Report only how many lines below include "value".
[Source data Boundary: Start]
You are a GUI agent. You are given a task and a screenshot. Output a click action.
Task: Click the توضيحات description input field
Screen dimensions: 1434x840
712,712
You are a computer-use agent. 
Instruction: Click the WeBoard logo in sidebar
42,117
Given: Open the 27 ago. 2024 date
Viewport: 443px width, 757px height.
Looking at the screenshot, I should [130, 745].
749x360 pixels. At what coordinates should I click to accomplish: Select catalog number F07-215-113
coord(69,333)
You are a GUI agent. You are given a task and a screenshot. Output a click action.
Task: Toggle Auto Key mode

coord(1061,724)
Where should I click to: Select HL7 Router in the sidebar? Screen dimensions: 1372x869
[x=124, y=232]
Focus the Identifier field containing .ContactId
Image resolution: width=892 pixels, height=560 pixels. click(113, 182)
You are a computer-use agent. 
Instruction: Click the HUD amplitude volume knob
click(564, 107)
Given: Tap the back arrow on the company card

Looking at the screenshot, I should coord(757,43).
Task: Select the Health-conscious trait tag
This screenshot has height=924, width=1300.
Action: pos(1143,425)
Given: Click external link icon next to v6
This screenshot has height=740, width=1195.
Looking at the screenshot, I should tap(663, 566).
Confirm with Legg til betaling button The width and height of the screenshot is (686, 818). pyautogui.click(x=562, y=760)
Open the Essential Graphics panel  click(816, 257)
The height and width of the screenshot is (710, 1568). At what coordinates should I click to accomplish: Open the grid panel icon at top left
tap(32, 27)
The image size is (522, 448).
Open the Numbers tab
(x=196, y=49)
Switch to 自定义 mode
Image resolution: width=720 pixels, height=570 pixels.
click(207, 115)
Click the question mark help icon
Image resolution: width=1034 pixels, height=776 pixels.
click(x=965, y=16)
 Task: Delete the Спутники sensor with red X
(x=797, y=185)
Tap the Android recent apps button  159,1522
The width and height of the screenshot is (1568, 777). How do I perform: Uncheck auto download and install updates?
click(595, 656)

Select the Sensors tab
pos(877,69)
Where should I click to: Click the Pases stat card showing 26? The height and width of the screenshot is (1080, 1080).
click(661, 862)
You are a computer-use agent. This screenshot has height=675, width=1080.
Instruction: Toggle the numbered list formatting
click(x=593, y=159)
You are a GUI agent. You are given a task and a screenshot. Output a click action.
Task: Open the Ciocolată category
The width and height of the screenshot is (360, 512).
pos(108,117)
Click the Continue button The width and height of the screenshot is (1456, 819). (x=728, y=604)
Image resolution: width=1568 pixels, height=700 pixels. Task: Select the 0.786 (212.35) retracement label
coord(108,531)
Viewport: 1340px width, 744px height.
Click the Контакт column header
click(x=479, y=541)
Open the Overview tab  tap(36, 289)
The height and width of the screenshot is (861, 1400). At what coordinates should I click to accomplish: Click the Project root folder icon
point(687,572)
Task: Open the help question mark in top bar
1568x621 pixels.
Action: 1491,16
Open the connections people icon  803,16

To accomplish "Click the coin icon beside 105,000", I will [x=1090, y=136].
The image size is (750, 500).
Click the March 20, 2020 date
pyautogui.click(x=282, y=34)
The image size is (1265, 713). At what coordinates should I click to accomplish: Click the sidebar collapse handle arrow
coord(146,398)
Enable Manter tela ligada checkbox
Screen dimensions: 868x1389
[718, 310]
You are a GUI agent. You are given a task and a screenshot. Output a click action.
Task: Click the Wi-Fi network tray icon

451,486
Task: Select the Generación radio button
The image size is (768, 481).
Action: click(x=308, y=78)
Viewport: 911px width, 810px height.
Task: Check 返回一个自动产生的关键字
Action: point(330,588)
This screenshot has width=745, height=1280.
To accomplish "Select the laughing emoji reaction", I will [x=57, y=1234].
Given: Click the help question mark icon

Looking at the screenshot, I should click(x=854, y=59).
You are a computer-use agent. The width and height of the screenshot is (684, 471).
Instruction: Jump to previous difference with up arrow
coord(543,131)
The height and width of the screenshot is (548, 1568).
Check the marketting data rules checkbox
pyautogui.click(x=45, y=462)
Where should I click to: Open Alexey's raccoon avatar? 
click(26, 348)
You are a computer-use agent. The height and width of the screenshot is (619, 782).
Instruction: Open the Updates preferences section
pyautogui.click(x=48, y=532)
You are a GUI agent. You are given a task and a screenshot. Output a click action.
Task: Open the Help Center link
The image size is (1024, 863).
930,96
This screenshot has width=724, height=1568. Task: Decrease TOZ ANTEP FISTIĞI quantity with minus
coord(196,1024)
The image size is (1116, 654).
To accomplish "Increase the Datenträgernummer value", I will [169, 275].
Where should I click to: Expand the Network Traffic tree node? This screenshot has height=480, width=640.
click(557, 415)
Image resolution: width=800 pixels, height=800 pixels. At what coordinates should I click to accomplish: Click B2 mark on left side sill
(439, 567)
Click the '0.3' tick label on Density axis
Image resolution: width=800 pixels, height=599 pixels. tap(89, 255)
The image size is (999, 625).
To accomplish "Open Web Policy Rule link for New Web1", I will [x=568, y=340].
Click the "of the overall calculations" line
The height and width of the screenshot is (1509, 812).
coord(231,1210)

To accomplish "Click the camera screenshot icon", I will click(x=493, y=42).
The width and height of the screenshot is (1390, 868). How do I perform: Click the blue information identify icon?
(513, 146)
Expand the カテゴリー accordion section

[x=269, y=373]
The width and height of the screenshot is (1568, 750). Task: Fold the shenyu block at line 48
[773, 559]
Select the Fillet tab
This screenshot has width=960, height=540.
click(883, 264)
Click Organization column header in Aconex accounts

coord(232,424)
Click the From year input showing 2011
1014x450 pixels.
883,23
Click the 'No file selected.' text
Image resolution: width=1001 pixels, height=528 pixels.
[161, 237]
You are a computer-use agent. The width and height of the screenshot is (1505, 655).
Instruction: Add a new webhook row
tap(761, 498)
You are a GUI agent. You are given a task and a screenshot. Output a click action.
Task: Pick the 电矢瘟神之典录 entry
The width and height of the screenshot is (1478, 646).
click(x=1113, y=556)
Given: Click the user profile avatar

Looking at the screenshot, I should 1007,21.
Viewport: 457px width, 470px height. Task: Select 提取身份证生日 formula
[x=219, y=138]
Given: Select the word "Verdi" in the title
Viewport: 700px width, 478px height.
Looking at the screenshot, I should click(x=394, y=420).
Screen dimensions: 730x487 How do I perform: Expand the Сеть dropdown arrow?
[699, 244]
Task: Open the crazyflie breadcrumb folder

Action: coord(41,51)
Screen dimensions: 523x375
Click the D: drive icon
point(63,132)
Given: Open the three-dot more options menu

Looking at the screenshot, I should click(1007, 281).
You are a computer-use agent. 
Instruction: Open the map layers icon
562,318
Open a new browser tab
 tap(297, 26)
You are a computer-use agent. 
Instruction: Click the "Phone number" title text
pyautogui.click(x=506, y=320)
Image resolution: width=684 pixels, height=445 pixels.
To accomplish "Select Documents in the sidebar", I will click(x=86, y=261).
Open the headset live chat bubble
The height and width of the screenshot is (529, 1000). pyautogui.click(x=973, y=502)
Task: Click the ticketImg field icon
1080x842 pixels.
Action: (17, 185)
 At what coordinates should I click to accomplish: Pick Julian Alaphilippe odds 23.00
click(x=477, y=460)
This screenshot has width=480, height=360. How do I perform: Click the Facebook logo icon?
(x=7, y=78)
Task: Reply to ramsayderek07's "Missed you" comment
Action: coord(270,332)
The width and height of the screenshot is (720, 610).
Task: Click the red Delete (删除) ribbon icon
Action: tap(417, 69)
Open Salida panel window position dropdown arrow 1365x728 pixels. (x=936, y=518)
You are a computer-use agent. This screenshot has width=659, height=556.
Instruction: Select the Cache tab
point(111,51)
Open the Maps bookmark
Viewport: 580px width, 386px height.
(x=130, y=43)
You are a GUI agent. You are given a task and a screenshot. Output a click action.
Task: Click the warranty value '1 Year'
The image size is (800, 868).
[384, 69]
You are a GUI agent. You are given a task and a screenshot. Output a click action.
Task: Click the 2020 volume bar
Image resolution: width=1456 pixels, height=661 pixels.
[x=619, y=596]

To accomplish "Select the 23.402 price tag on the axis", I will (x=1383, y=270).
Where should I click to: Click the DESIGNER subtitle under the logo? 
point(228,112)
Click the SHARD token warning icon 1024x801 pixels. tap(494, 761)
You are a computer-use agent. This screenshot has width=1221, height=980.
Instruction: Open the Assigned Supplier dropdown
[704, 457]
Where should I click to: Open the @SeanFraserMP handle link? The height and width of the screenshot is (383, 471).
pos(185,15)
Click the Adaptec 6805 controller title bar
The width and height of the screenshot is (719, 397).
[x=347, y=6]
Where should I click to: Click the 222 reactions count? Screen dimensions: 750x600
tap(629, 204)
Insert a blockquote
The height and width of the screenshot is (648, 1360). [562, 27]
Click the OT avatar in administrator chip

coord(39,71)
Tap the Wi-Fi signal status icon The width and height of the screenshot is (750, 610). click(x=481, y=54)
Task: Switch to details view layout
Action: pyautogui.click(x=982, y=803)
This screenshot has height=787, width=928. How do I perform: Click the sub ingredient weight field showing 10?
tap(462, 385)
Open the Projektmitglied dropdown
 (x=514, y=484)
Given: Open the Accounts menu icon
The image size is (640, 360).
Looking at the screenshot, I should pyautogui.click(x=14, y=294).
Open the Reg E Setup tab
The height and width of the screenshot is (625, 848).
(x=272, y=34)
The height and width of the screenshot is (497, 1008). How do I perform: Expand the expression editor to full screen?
[Source data Boundary: End]
## Answer to the problem
2